Nous entendons par « type de soutien », les orientations et/ou aide que l’enseignant apporte à l’apprenant soit individuellement, soit collectivement. Nous avons observé s’il répond aux questions, s’il pose régulièrement des questions et à quelle fréquence lors d’une séquence de 35 minutes, ainsi que le nombre de sollicitations. Combien de sollicitations ou (interventions) fait-il envers les apprenants ?
Nos critères de mesure étaient les suivants : cette quantité d’intervention est dite élevée pour un ensemble de plus de 5 tâches, moyenne pour 2-4 tâches, faible pour 1 tâche. En fonction de notre codification, nous avons constaté que les interactions sont élevées entre les enseignants et les apprenants, car ils proposent plus de cinq tâches différentes, dans le cas des cours audio (théorique), cette technique voulant permettre l’implication de la majorité des apprenants et l’enseignant s’assurant que chacun prenne la parole et en cherchant à éviter que les pairs avancés monopolisent la parole.
Nous avons observé un enseignant du cours avec vidéo qui ne pose pas beaucoup de questions mais qui interagit avec les apprenants en rediffusant plusieurs fois l’élément vidéo et, pendant ce temps, les apprenants écoutent l’extrait sonore pour décrypter et transcrire le message sur un support papier dédié. Cette rediffusion répondait d’ailleurs, à chaque fois, à une demande de la majorité des apprenants.
La réussite de l’activité de décryptage est, dans nos observations, liée à cette technique de rediffusion, parce qu’elle semble apporter une solution aux problèmes d’ordre phonologique rencontrés par les apprenants, au vu des bonnes réponses proposées. Les diffusions multiples permises par l’outil multimédia permettent aux apprenants de mieux intégrer les informations reçues.
L’enseignant est le régulateur qui apporte un autre type d’accompagnement : il anticipe sur la tâche en donnant à l’avance à l’apprenant des canevas en vue de décrypter rapidement et il est alors proactif. Cette posture d’encadrement est un étayage pour non seulement amener chaque apprenant à s’investir pour accomplir la tâche prescrite, en construisant individuellement son savoir, mais davantage, à réduire la surcharge cognitive liée aux aspects phonologiques des extraits sonores diffusés.
A d’autres moments, l’enseignant est réactif en fonction des réponses que l’apprenant donne, en vue de confirmer ou d’infirmer les réponses.

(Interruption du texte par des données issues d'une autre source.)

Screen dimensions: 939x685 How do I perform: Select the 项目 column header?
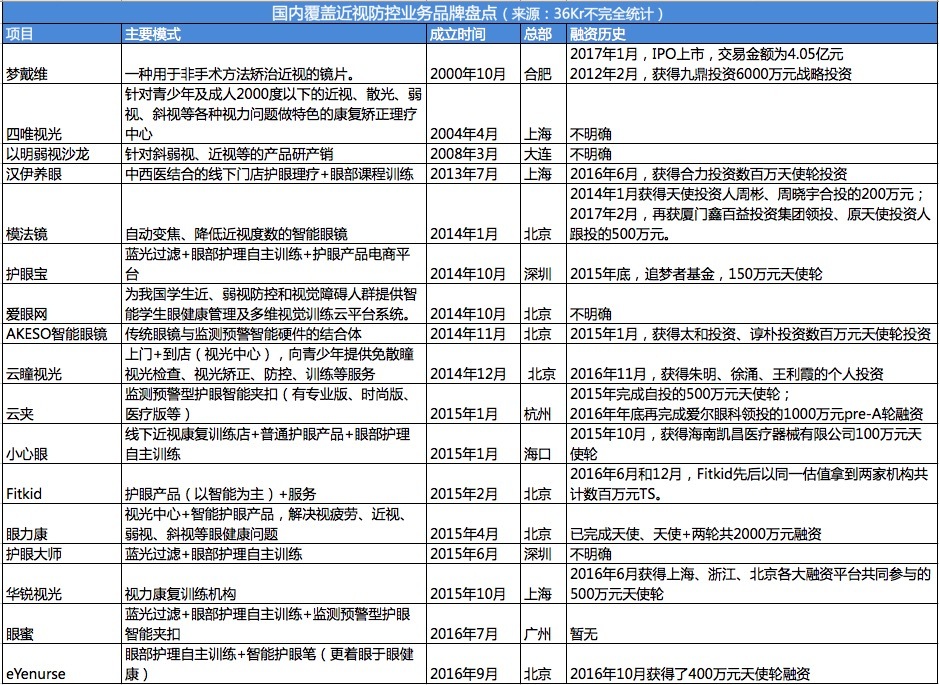[x=62, y=34]
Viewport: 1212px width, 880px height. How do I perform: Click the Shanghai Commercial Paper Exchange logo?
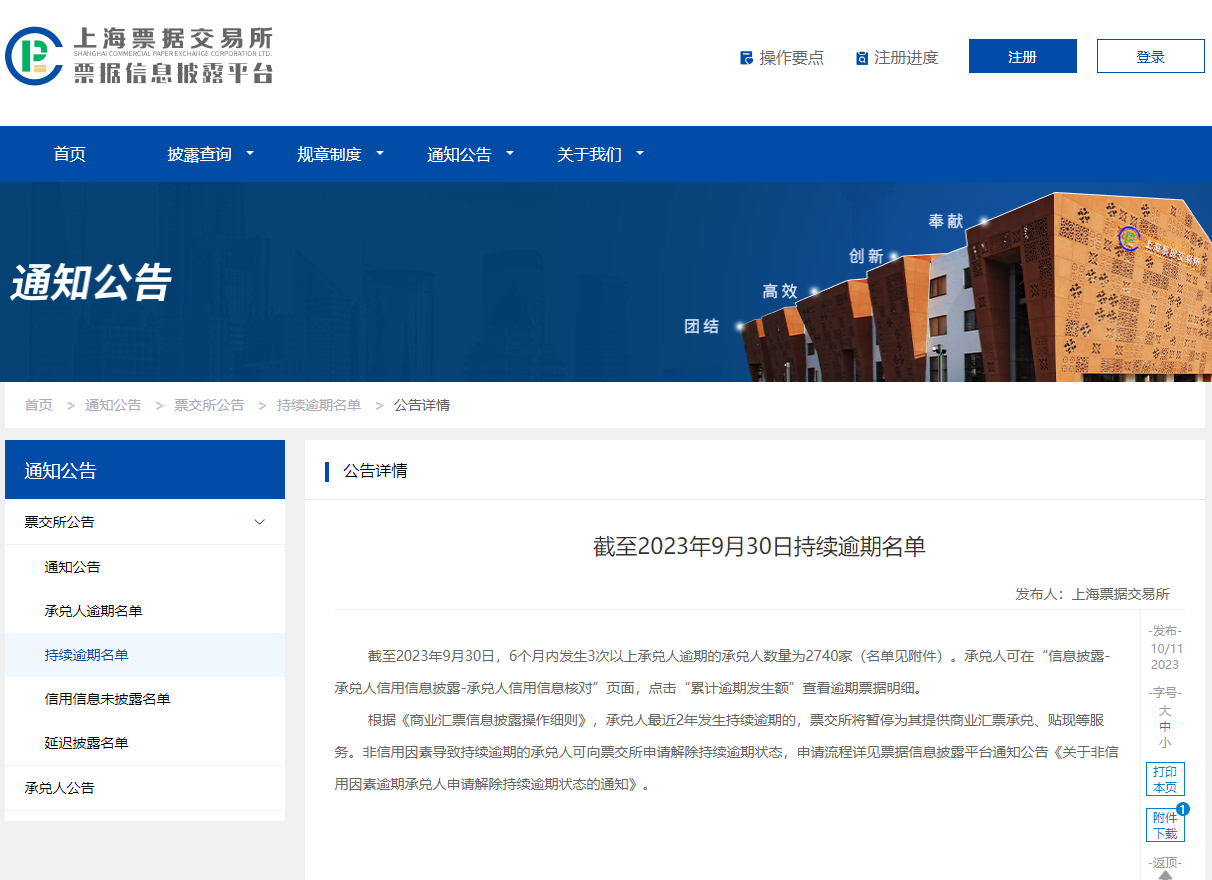[139, 55]
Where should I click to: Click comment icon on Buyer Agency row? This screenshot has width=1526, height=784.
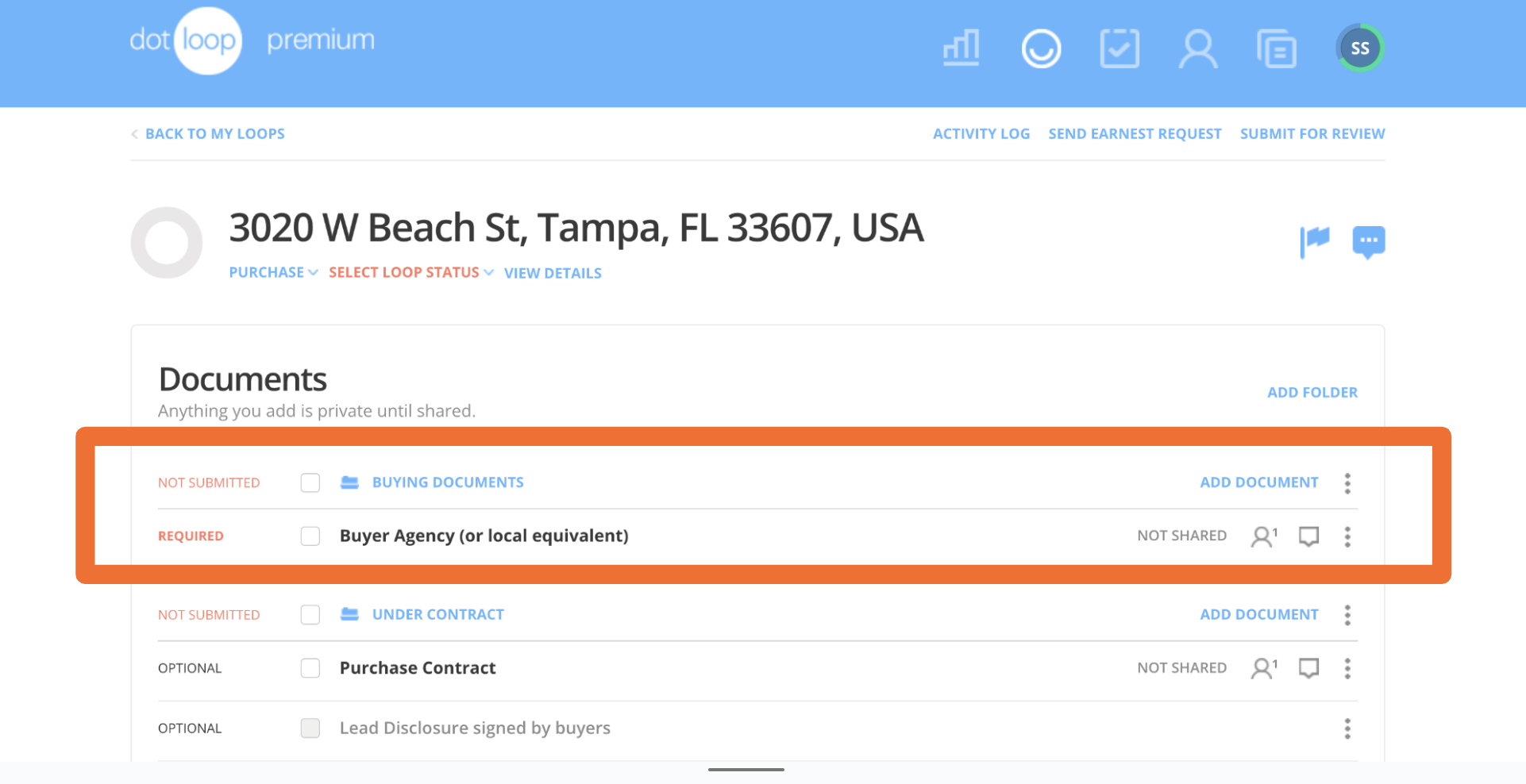(1308, 536)
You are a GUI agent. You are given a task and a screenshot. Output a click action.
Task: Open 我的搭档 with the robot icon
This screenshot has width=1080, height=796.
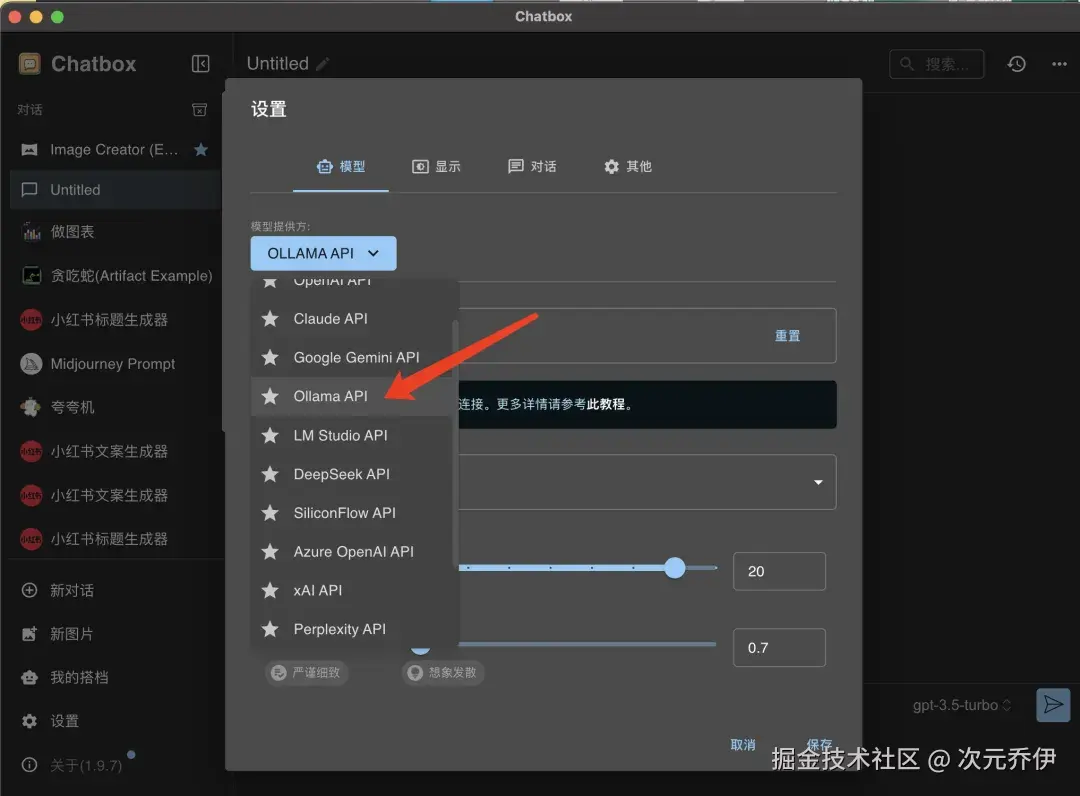click(x=29, y=677)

Enfin en corrigeant les exercices proposés et en apportant des explications complémentaires aux apprenants, l’enseignant adopte une posture rétroactive.
Toutes les postures communicatives et interactives observées constituent également de l’ajustement didactique (Goigoux, 2007) en vue de soutenir le développement de certaines habiletés langagières. Cet ajustement didactique renverrait à une certaine expérience des enseignants dans l’exercice de leur fonction, une sorte d’adaptation à la pratique (Bandura, 2003), où l’enseignant en fonction de son vécu et de la nature des difficultés de ses apprenants, est obligé soit de redéfinir la tâche, soit d’apporter des soutiens adaptés pour surmonter les difficultés. Nous avons observé que les enseignants sont pour la plupart dotés de compétences dans la manipulation des outils techno-pédagogiques.
Dans la pratique, nos observations montrent que les enseignants se focalisent davantage sur le contenu et sur l’apprenant. Le style d’enseignement mis en exergue ici renvoie au style incitatif dans la classification de Therer et Willemart (1984). S’agissant du mode d’organisation du travail, le cours audio est le cours où l’enseignant sollicite davantage le travail individuel des apprenants et permet à chaque apprenant de construire son savoir, surtout parce que les habiletés langagières sont des compétences individuelles.
Ainsi, l’organisation et la prescription des activités (correction des exercices, décryptage des extraits audio/vidéo, activités de compréhension orales et écrites et la pratique de langue…) contribuent aux buts d’apprentissage, car nous avons observé une implication des apprenants dans toutes les activités, une assiduité lors des déroulements des séquences didactiques, des interactions élevées avec les pairs et avec les artefacts, indicateurs de l’engagement cognitif des apprenants. Les travaux de Dweck et Leggett (1988) mettent en évidence que les élèves qui poursuivent des buts d’apprentissage (en réalisant les tâches prescrites, en s’impliquant de manière active lors des séquences didactiques, en tirant profit de leurs erreurs) ont plus de chances de réussir une activité que les apprenants qui ont un but de performance.
Conclusion
Notre travail consistait à déceler les mécanismes didactiques mis en œuvre par les enseignants dans le processus d’enseignement en vue de faire acquérir aux apprenants les habiletés langagières telles que la lecture, l’écrit (produit de la transcription), l’écoute (décryptage de l’information sonore), l’expression (produit des interactions entre pairs et enseignants). Nous remarquons que le style incitatif est le mode d’enseignement qui émerge le plus, puisque l’enseignant met un accent particulier sur l’apprenant et le savoir.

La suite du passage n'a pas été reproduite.